The Taini Jamison Trophy is an international netball tournament hosted in New Zealand by the Netball New Zealand organisation. The trophy is contested by the New Zealand national team and at least one touring national team each year. Consequently the format for the competition can vary on a yearly basis.

History
The Taini Jamison Trophy was introduced in 2008 to mark instances when any netballing nation, other than Australia, plays the Silver Ferns on New Zealand soil. When New Zealand and Australia meet in non-World Cup or Commonwealth Games fixtures, the two nations play-off for the Constellation Cup. Since the inaugural series in 2008, most of the leading nations outside Australia have competed for the Taini Jamison Trophy, including England, Jamaica, South Africa, Malawi, Fiji and Samoa. Notably in 2018, after Jamaica won for the first time in the series, Netball New Zealand refused to allow the Jamaicans to travel home with the actual trophy, stating that "for insurance purposes and its ongoing value in the history of New Zealand, we can't really have it go offshore". The trophy was not contested in 2012.

- [Written instruction 1]
According to the netball trophy text, in which year was the trophy not contested?

- [Exercise data]
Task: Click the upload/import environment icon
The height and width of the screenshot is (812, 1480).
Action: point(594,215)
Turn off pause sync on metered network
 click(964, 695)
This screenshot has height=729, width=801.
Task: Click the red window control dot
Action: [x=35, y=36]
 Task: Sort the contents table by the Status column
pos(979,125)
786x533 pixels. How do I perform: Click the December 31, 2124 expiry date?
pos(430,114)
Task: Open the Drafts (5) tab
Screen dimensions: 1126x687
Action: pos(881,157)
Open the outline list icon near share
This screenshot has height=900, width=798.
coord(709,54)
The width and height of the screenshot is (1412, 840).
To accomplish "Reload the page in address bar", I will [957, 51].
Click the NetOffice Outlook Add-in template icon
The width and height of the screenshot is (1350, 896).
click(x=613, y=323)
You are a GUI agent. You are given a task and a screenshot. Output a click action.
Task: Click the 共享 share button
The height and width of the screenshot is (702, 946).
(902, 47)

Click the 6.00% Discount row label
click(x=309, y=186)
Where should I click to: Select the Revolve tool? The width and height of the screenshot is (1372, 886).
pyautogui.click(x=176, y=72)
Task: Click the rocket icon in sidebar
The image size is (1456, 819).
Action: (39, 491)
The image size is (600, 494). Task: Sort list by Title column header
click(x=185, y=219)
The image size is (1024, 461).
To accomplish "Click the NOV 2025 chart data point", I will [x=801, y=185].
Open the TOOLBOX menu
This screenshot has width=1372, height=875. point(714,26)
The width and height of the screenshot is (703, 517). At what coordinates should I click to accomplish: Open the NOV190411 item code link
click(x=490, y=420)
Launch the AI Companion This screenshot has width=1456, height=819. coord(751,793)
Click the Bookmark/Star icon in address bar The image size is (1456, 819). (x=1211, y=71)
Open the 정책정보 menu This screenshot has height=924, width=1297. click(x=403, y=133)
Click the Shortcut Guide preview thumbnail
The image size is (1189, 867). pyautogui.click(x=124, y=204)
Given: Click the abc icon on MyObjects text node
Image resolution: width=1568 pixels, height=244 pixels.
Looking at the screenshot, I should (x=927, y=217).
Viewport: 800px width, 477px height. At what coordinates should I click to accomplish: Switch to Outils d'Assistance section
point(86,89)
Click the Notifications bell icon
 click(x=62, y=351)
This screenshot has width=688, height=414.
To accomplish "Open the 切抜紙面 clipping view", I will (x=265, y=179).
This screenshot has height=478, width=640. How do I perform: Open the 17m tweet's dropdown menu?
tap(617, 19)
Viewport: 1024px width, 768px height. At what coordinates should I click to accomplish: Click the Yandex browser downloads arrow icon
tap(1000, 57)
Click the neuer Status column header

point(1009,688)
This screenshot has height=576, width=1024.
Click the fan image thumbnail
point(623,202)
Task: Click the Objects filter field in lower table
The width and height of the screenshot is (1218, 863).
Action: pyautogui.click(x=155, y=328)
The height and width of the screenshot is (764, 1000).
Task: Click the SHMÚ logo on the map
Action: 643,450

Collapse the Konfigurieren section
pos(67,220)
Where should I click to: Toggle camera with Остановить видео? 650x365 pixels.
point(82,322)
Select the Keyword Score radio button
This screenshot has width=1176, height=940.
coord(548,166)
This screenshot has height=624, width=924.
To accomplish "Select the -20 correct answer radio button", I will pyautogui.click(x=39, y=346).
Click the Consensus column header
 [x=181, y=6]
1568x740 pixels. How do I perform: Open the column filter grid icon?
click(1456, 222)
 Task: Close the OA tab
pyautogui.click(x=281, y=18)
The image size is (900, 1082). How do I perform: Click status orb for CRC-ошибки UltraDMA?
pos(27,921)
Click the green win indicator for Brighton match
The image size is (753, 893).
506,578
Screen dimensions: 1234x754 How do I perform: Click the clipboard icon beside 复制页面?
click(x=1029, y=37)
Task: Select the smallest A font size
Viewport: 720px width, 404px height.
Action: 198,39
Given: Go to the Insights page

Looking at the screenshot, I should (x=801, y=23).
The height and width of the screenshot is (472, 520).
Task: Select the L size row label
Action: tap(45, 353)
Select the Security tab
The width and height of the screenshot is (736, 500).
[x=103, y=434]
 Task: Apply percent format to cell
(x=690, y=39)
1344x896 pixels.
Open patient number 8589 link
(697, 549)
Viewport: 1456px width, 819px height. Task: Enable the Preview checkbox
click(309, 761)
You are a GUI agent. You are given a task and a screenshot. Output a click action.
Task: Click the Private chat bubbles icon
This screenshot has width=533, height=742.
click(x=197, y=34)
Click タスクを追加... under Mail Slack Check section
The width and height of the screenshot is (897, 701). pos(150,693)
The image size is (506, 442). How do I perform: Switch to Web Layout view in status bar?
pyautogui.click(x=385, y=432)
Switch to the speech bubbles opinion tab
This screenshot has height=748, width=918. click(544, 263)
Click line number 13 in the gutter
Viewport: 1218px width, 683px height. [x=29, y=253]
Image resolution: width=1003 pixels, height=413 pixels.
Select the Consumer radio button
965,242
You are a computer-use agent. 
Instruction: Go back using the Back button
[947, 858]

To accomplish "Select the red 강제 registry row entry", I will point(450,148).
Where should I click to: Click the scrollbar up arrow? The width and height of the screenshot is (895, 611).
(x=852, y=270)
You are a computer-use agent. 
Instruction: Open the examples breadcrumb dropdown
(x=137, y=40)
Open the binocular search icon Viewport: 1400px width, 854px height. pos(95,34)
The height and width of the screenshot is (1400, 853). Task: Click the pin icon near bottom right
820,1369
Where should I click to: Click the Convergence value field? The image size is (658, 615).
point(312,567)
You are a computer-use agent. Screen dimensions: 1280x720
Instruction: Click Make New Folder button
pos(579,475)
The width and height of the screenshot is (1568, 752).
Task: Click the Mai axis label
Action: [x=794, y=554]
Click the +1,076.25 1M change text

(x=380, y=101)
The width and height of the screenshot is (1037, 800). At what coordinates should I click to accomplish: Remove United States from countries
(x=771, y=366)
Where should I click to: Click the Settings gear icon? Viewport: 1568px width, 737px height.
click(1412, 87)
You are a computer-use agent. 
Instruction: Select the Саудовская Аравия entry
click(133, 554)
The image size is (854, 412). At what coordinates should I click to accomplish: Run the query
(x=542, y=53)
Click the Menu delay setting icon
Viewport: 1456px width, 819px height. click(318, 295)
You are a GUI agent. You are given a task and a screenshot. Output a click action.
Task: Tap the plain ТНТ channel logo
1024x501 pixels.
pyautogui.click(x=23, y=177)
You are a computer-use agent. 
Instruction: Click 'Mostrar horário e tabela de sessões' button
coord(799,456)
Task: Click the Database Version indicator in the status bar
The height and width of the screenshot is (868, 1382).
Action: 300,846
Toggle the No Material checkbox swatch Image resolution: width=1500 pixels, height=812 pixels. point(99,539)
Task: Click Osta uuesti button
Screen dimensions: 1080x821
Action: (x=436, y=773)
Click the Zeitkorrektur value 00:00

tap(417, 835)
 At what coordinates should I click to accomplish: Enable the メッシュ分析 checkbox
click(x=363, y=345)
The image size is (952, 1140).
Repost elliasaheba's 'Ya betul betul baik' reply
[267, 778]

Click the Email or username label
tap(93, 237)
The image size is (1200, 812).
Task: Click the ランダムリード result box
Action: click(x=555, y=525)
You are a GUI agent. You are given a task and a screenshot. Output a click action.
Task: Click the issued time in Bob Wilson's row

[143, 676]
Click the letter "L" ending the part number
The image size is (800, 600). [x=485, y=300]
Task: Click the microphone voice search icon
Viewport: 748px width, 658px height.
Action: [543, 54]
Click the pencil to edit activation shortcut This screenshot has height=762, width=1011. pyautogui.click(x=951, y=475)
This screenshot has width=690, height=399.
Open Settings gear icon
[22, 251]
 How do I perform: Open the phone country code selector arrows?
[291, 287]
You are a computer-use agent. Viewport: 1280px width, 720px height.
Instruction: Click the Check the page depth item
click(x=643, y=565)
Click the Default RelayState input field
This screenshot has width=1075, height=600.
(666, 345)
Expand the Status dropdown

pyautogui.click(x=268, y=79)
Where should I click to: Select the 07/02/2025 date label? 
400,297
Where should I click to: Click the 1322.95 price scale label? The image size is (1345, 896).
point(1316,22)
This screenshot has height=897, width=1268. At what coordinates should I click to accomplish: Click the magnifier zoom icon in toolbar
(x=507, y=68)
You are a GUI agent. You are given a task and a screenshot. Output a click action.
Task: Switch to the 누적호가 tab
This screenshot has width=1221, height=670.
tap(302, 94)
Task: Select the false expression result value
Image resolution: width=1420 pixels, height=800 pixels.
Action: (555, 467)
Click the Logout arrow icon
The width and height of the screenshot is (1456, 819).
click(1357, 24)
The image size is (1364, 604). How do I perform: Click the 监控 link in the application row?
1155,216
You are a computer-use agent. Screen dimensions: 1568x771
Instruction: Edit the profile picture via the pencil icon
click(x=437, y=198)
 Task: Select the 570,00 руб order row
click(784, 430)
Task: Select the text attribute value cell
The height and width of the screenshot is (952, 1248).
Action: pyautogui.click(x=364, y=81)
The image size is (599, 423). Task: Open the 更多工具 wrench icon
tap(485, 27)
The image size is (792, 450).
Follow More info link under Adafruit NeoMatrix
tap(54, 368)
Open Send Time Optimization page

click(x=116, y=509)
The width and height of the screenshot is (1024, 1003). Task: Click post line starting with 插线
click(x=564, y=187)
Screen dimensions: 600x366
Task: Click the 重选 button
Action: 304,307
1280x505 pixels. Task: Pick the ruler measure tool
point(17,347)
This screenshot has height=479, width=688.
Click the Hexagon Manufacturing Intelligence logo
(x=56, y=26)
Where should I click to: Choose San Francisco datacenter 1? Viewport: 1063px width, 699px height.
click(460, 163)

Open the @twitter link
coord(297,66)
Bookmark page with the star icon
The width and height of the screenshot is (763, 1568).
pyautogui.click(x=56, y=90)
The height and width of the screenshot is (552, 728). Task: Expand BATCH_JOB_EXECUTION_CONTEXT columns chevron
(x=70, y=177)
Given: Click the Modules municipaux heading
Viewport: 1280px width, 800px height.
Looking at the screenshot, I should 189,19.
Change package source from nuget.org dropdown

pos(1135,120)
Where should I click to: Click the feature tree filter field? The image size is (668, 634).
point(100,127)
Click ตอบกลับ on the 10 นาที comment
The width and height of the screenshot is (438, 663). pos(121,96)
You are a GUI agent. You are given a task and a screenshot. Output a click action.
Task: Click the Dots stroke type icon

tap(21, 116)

- [Written instruction 2]
How many lines of the listing contain the string "item"? Case counts, and the reply should be the number alone.

- [Written reply 1]
2012

- [Written reply 2]
2